UCLA Statistics: Analyzing Thesis/Dissertation Lengths

Posted on September 29, 2010 by Ryan Rosario in R bloggers | 0 Comments

[This article was first published on Byte Mining » R, and kindly contributed to R-bloggers]. (You can report issue about the content on this page here)

Want to share your content on R-bloggers? click here if you have a blog, or here if you don't.

As I am working on my dissertation and piecing together a mess of notes, code and output, I am wondering to myself “how long is this thing supposed to be?” I am definitely not into this to win the prize for longest dissertation. I just want to say my piece, make my point and move on. I’ve heard that the shortest dissertation in my program was 40 pages (not true). I heard someone from another school that their dissertation was over 300 pages. I am not holding myself to a strict limit, but I wanted a rough guideline. As a disclaimer, this blog post is more “fun” than “business.” This was just an analysis that I was interested in and felt that it was worth sharing since it combined Python, web scraping, R and ggplot2. It is not meant to be a thorough analysis of dissertation lengths or academic quality of the Department.

The UCLA Department of Statistics publishes most of its M.S. theses and Ph.D. dissertations on a website. It is not complete, especially for the earlier years, but it is a good enough population for my use.

Using this web page, I was able to extract information about each thesis submitted for publishing on this website: advisor name, work title, year completed, and level (M.S. or Ph.D.). Student name was removed for some anonymity, although anyone can easily perform this analysis manually. The scraping part was easy enough but was only half the battle. I also had to somehow extract the length of each manuscript. To do this, I visited the directory for each manuscript (organized by paper ID number), downloaded it to a temporary directory, and used the Python library pyPdf to extract the number of pages in the document. I must note that the number of pages returned by pyPdf is the number of raw pages in the PDF document, not the number of pages of writing excluding references, appendices, figures etc. I also manually corrected inconsistencies, such as name formatting, use of nicknames, and mispellings. For example, “Thomas Ferguson” was standardized to “Thomas S. Ferguson.” In the event that two advisor names were given, only the full time Statistics professor’s name was retained. If both were names were full time Statistics faculty members, only the first one was chosen. Sorry about that.

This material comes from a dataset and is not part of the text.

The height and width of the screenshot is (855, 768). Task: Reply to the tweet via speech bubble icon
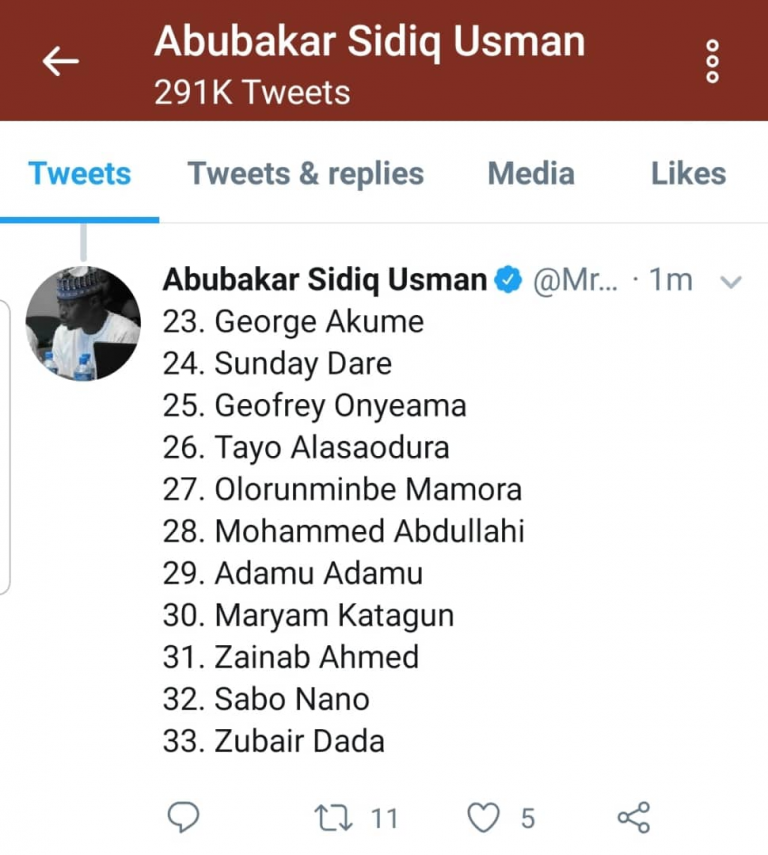[182, 817]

Naturally, I wanted to use a plot to see the distribution of thesis and dissertation lengths, but the one produced by base graphics was terrible:

This hideous graphic gives rise to some questions…

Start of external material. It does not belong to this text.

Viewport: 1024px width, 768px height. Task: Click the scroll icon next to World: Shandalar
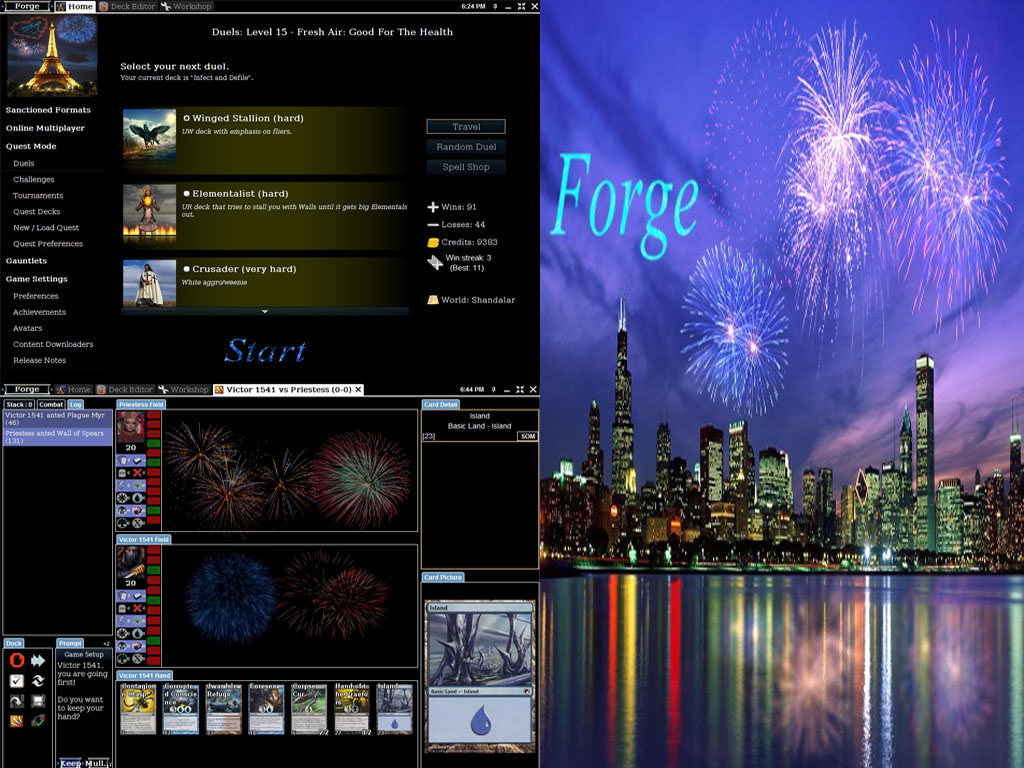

What does the bar less than 50 represent? Just length less than 50? (sarcasm)
What does the bar greater than 200 represent? Just length greater than 200? (sarcasm)
And how do I represent the obvious difference in length of manuscript by degree objective?

Although I respect the field of visualization, I am not huge on it, and I am usually content with the basics. This is one case where I had to step up my viz a notch. I had not used ggplot2 so there was no better time to learn. I will not attempt to explain what I am doing with the graphics, as there are already plenty of tutorials and write-ups from experts on the matter. Just look and be amazed…or just look. I wanted to give ggplot2 a spin, so I whipped this up as an example.

library(ggplot2)
qplot(Pages, data=these, main="Thesis/Dissertation Lengths\nUCLA Department of Statistics") + geom_histogram(aes(fill=Level))

Wow! Now it is obvious what each bar represents, and we can easily see the difference in lengths of M.S. theses and Ph.D. dissertations. We can easily see that M.S. theses were typically around 50 pages, and Ph.D. dissertations were typically about 110 pages with a long right tail. We can also see what tick labels represent, and the mesh grid gives a visual clue as to what the intermediate tick labels would be. We also see that there were two M.S. theses that was unusually long at 135 and 140 pages respectively. Their titles were Time Series Analysis of Air Pollution in the City of Bakersfield, California and Analysis of Interstate Highway 5 Hourly Traffic via Functional Linear Models, respectively. If you are from California, you can imagine why.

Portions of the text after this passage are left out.